THE Vancouver Police Victim Services Unit has won an international award in recognition of their significant service to victims and their families.
The 2017 Leadership in Victim Services award, given by the International Association of Chiefs of Police, recognizes law enforcement agencies that demonstrate excellence in providing innovative service to crime victims, and an organizational philosophy of placing victims at the centre of their problem-solving efforts.
Since 1984, the Vancouver Police Victim Services Unit has been working with crime victims and witnesses. The unit was originally staffed with mostly volunteers, and now employs six full-time specialized staff and 15 casual on-call staff with degrees in the social sciences, and who have considerable experience in crisis intervention and trauma informed practices. They respond to calls 24 hours a day, seven days a week.
The Unit is constantly exploring innovative ways of reaching out to serve the many diverse population groups within Vancouver, and has earned a reputation locally, nationally, and internationally, as a leader in the victim services field.
In 2016, Victim Services welcomed a trained intervention trauma dog. The handler and IK-9 have been a huge success in helping victims and witnesses cope with stress related to critical incidents.
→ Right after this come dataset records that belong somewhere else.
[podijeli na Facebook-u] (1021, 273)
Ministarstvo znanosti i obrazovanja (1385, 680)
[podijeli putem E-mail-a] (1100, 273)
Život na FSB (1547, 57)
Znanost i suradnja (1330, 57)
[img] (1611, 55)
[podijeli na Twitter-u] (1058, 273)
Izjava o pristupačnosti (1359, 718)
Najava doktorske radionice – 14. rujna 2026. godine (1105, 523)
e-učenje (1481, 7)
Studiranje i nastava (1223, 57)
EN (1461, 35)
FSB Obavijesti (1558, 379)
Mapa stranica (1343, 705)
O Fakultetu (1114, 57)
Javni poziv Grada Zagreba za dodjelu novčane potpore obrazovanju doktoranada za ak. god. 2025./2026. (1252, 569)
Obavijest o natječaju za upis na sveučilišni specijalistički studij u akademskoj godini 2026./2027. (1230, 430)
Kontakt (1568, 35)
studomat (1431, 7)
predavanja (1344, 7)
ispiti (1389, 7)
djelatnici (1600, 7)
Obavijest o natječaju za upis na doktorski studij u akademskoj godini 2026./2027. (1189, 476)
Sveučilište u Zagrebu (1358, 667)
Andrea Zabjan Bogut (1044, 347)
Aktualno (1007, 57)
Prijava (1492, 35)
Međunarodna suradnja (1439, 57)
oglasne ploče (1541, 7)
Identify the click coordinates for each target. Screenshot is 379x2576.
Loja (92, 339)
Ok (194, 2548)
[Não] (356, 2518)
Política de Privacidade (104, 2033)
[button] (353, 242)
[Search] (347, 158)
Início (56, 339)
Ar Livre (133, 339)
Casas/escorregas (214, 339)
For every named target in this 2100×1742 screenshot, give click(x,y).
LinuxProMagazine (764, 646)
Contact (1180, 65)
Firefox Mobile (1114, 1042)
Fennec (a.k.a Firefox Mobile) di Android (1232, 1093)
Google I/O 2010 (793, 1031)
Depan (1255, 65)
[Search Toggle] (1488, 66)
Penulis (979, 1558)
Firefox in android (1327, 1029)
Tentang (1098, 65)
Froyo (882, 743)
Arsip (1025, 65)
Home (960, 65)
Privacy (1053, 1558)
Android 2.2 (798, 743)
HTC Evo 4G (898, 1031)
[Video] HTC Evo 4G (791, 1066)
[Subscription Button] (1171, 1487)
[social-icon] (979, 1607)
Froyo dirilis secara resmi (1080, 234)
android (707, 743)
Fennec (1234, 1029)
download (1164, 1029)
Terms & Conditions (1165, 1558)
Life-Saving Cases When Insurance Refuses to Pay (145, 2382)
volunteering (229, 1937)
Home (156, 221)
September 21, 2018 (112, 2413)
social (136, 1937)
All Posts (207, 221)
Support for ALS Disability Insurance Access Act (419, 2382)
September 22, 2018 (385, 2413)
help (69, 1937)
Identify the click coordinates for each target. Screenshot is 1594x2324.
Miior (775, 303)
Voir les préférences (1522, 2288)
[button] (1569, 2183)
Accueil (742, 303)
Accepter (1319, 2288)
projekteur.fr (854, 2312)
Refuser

They also attend court with vulnerable clients, such as children, when they are testifying, calming them during an extremely difficult time.
This year, two members of the Unit were instrumental in forming a Civilian Critical Intervention Stress Management Team, designed to assist VPD employees affected by exposure to critical incidents in the workplace.
“We feel very fortunate to be part of a police department that places such importance on the services we provide,” says Linda Thorp, Manager of the Victim Services Unit. “Our staff work so hard trying to make difficult times a little bit easier for victims and witnesses. It’s nice to be recognized for that.”